Web accounts must have a continuing faculty or staff member named as the owner of the account. The owner is the main contact point and is responsible for keeping track of some basic information for the account such as:
- A list of staff members or consultants who have access to the account;
- A breakdown of the site structure including any major sections that are controlled by additional web accounts and the contact person responsible for them;
- Documentation on how to run and maintain any web applications contained therein, including any software added to run/deploy the web site; and
- Documentation of all passwords used to access the main web account, and any user/password details specific to web applications, password controlled sections of the site, and MySQL database instance.

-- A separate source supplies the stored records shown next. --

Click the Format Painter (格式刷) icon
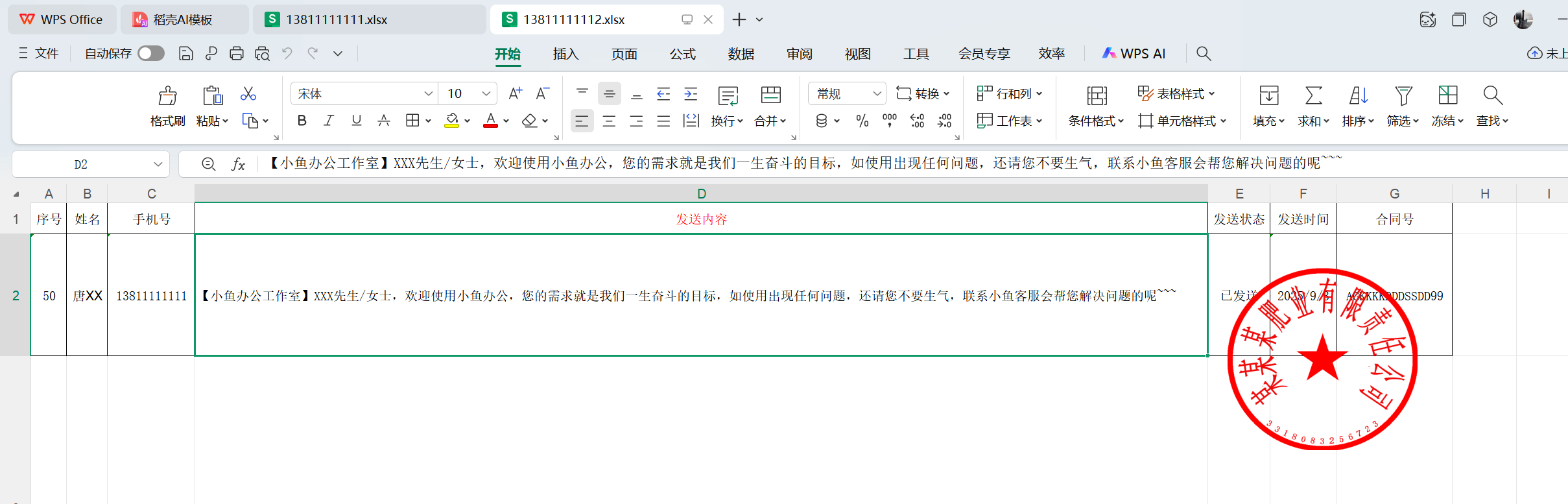 [x=167, y=97]
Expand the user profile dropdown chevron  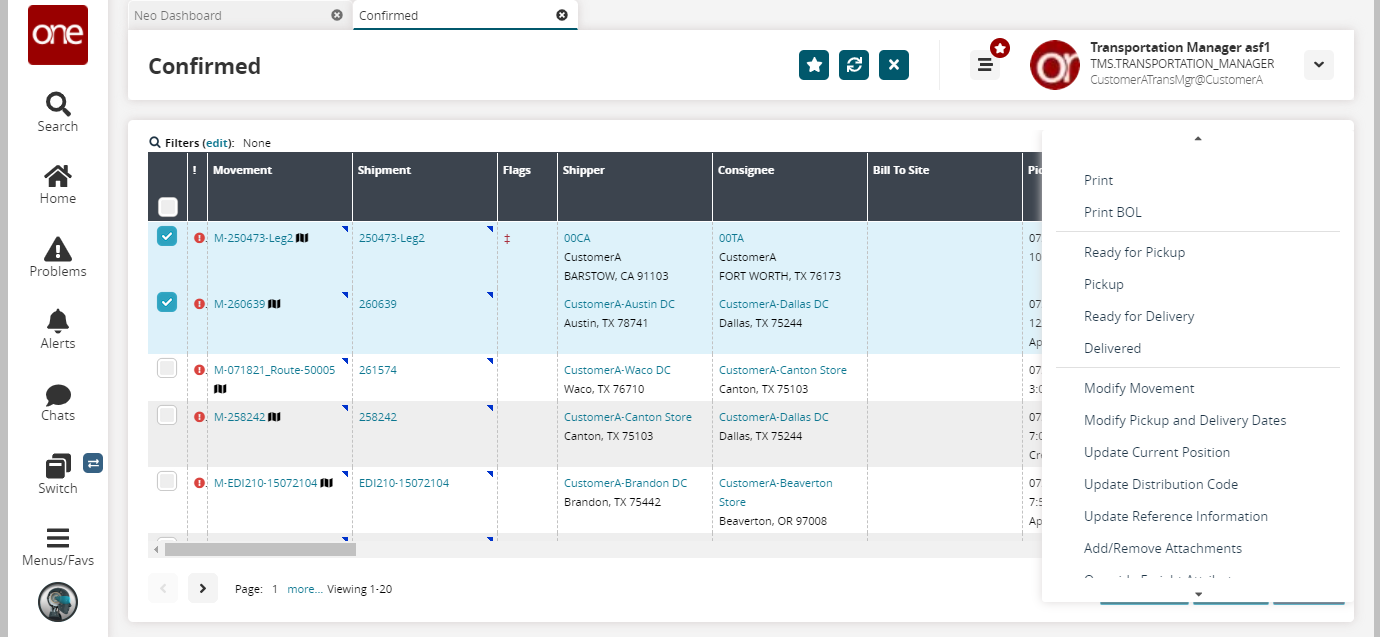pyautogui.click(x=1318, y=65)
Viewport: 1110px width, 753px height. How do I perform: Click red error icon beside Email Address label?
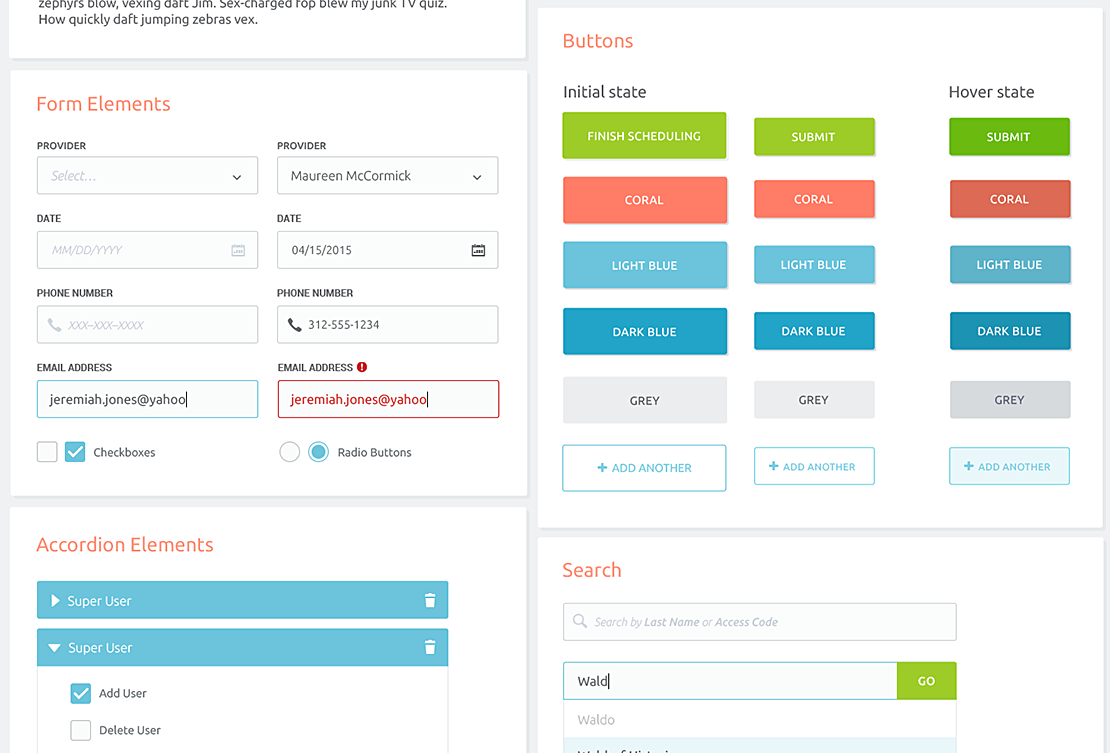pyautogui.click(x=362, y=367)
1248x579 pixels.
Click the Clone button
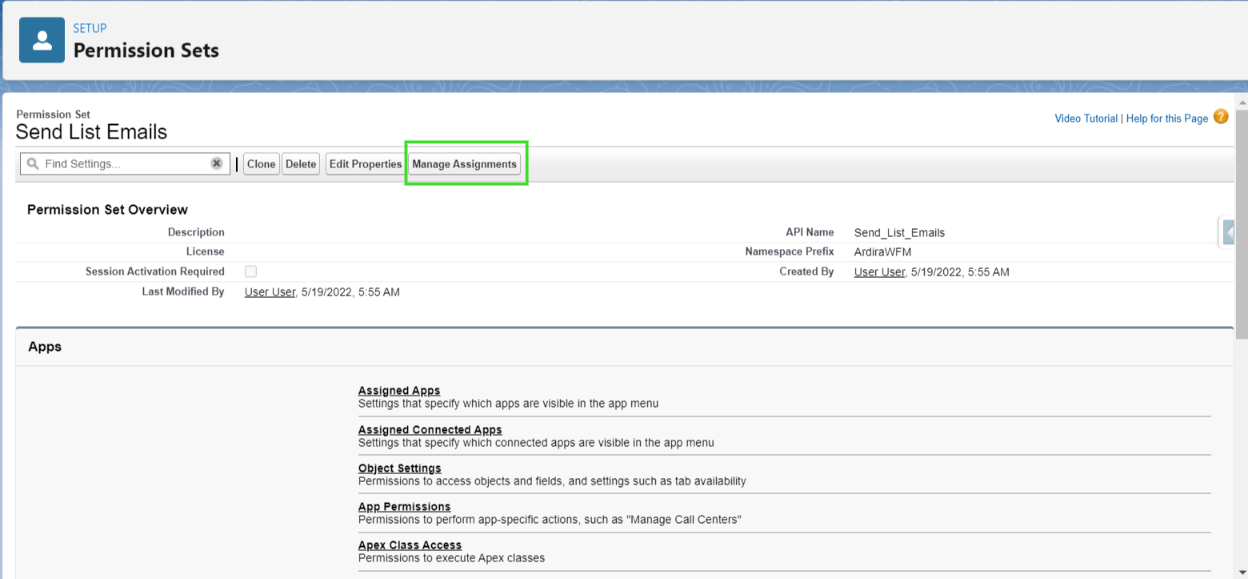[260, 163]
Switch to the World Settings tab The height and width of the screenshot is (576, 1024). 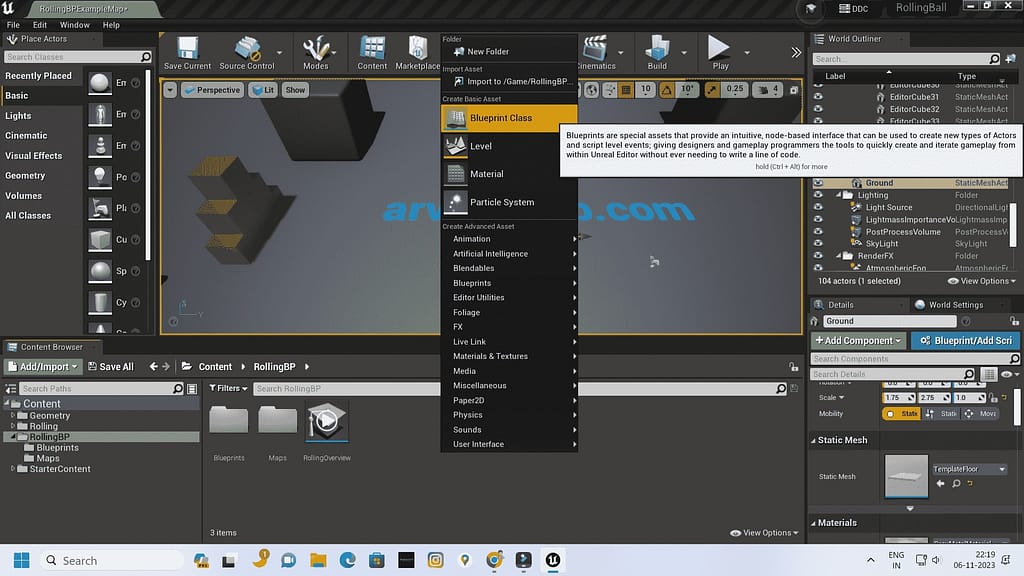[957, 304]
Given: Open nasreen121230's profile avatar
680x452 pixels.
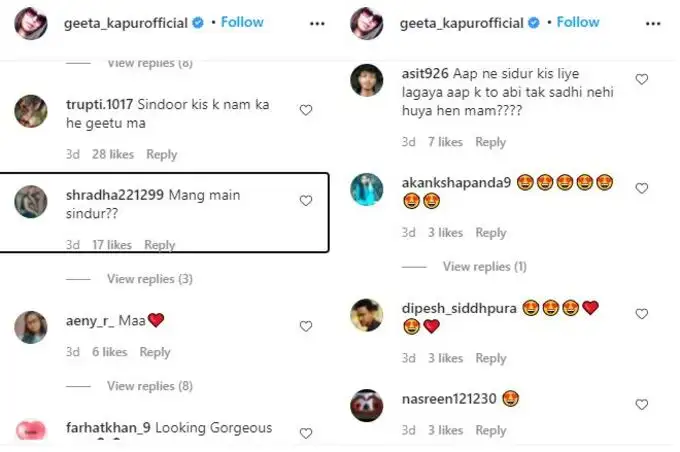Looking at the screenshot, I should point(368,405).
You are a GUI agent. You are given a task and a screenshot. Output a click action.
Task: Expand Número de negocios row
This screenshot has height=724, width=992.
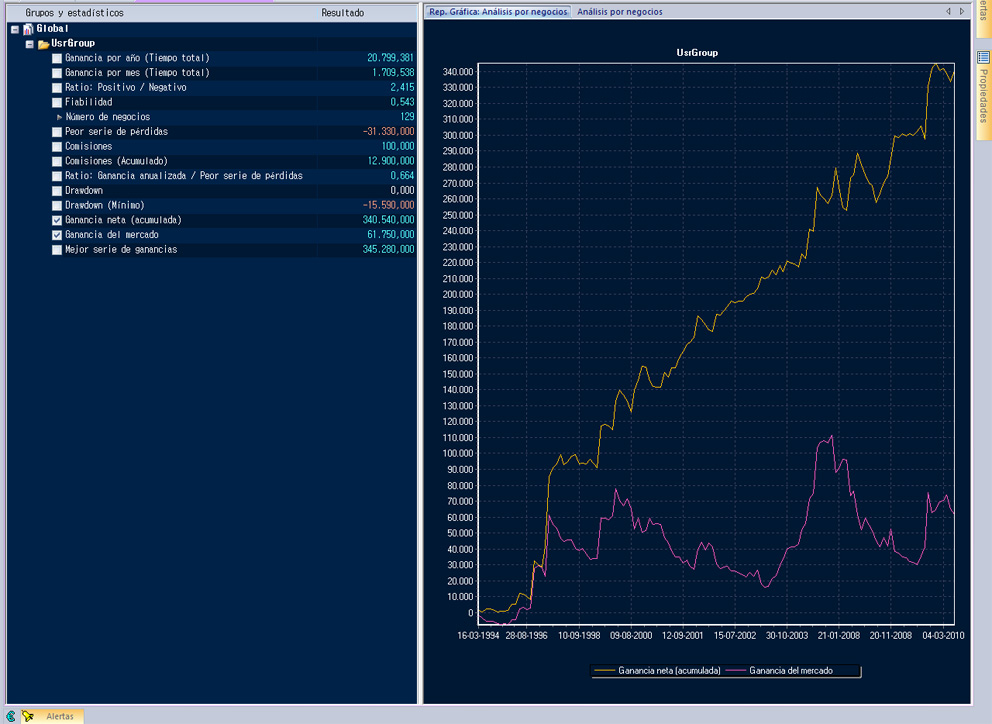(59, 117)
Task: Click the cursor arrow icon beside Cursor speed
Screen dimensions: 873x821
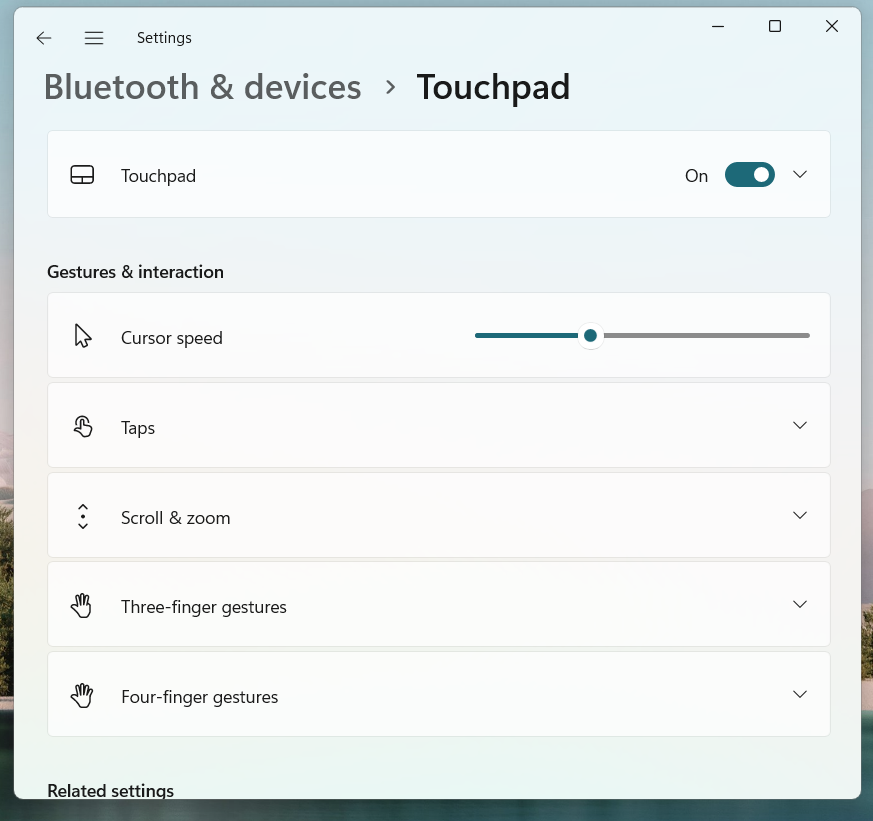Action: (82, 335)
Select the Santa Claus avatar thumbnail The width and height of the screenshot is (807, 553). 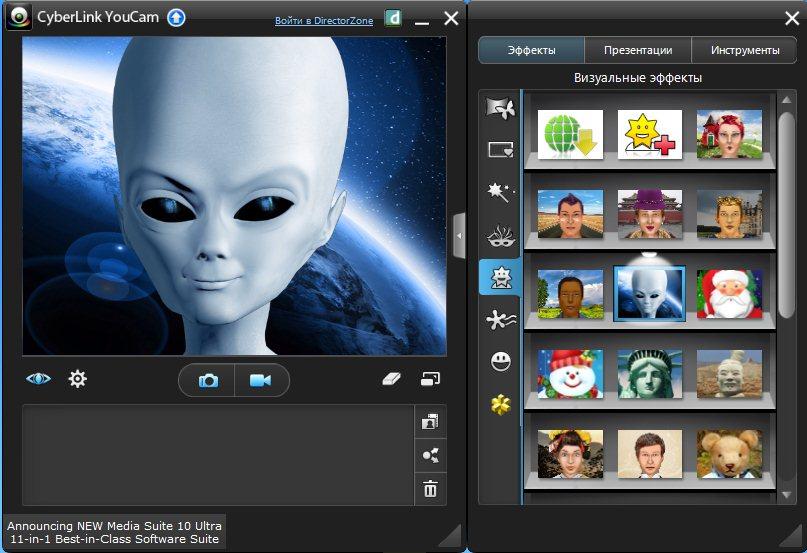[729, 294]
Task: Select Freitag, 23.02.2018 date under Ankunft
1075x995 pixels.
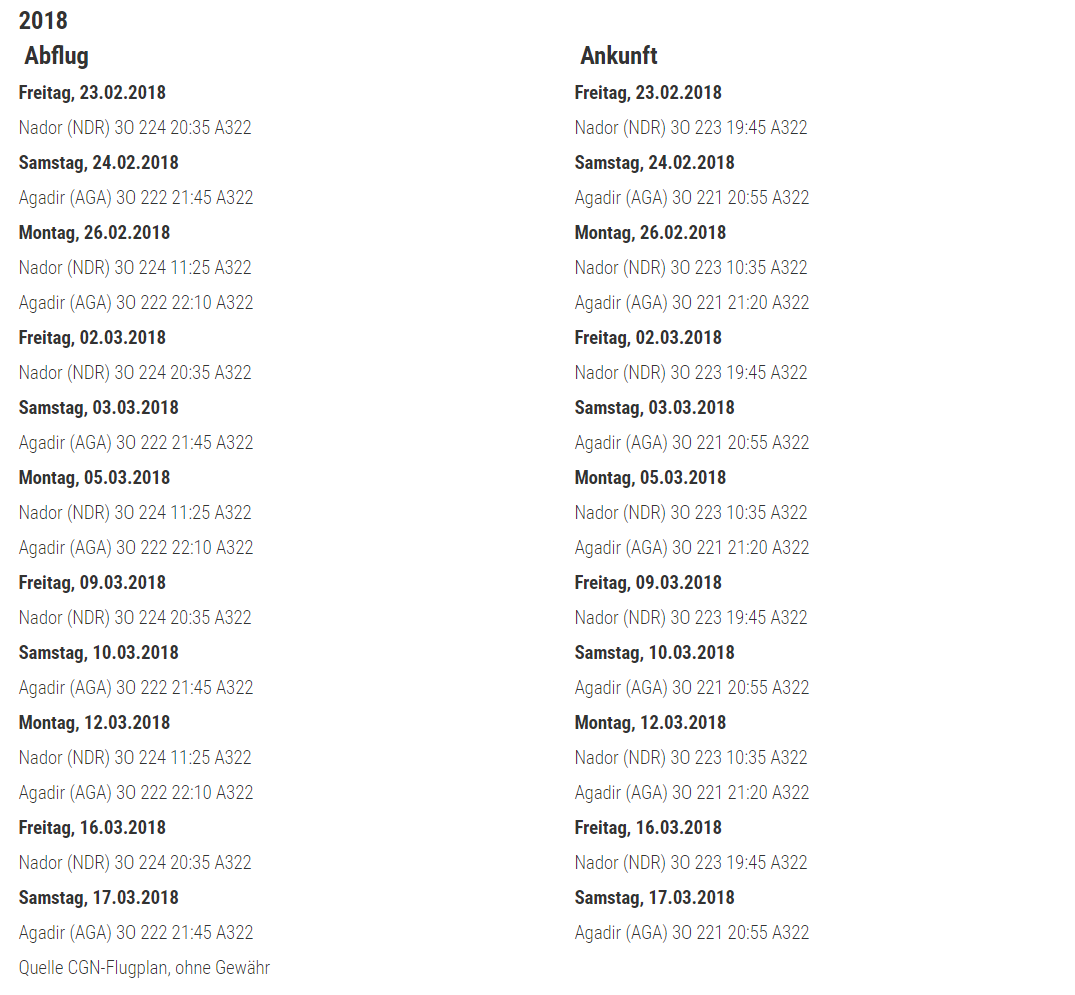Action: pyautogui.click(x=648, y=93)
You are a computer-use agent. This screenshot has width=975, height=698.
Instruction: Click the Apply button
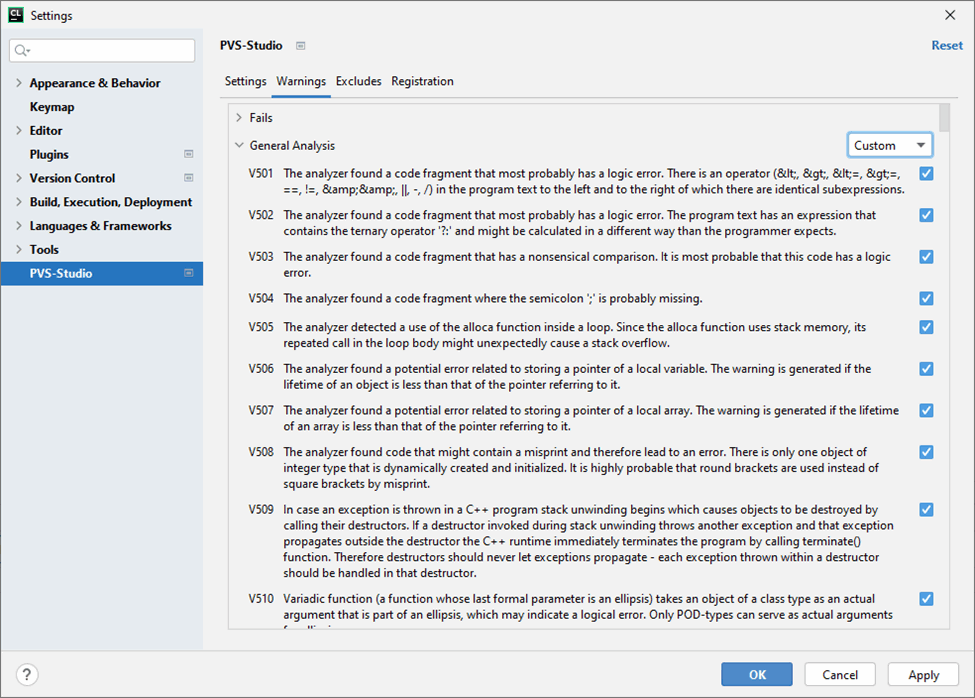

The account owner's responsibility extends to the account such that:
- When the password is changed by someone with account access, the web account owner must be informed and given the new password;
- The password must be changed when a person moves on, no longer requires access to the account, the account has been compromised, or a problem is suspected. For ftp only accounts, you must contact ITS to change the password (see next item);
- Password change requests will only be accepted from the responsible web account owner or their supervisor; and
- An additional contact can be designated, although, they must also be a faculty or continuing staff member.
Web accounts are treated as generic accounts as per the Queen's University Account Policy. If the account owner moves on, the department must replace them with a new owner or the account will be suspended.
The web account owner must inform ITS if the web site is no longer needed or you are planning to move the site to a different on-campus server or ISP. A temporary redirect can be enabled to inform users that the site has moved. Stale accounts will be removed to free up resources.
Departments and groups who outsource work or are considering outsourcing work on their web site should ensure that:
- There is a written contract between client and consultant;
- The terms of the contract should be clearly stated, including
- The contract's length or completion date,
- Full outline of detailed expectations and deliverables,
- Knowledge transfer and sign off procedure at contract's completion, and
- A documented maintenance strategy including who is responsible for content integrity, and how to maintain any software components added to deploy the web site.
- The password must be changed at the end of the contract in order to protect the integrity of the site, unless other provisions have been worked out between the parties,
- The consultants must be made aware of all relevant guidelines and policy documents at Queen's in addition to the contract.
Regular maintenance and clean up should be performed on the account. Dated, unused or unneeded web pages and scripts should routinely be removed. Removing these orphaned web pages prevents them from being found through user bookmarks, other web pages or sites that have not been updated, or search engines. Regular cleanup ensures efficient use of your quota controlled disk space on the server. It also reduces clutter, keeps things tidy and easier to find.
ITS recommends that web site administrators create an archival copy of their web site on CD/DVD, tape, or their local disk. This is good for transient accounts such as conferences or events that will be removed but may be needed in the future. Long-term backups are not maintained on ITS managed servers.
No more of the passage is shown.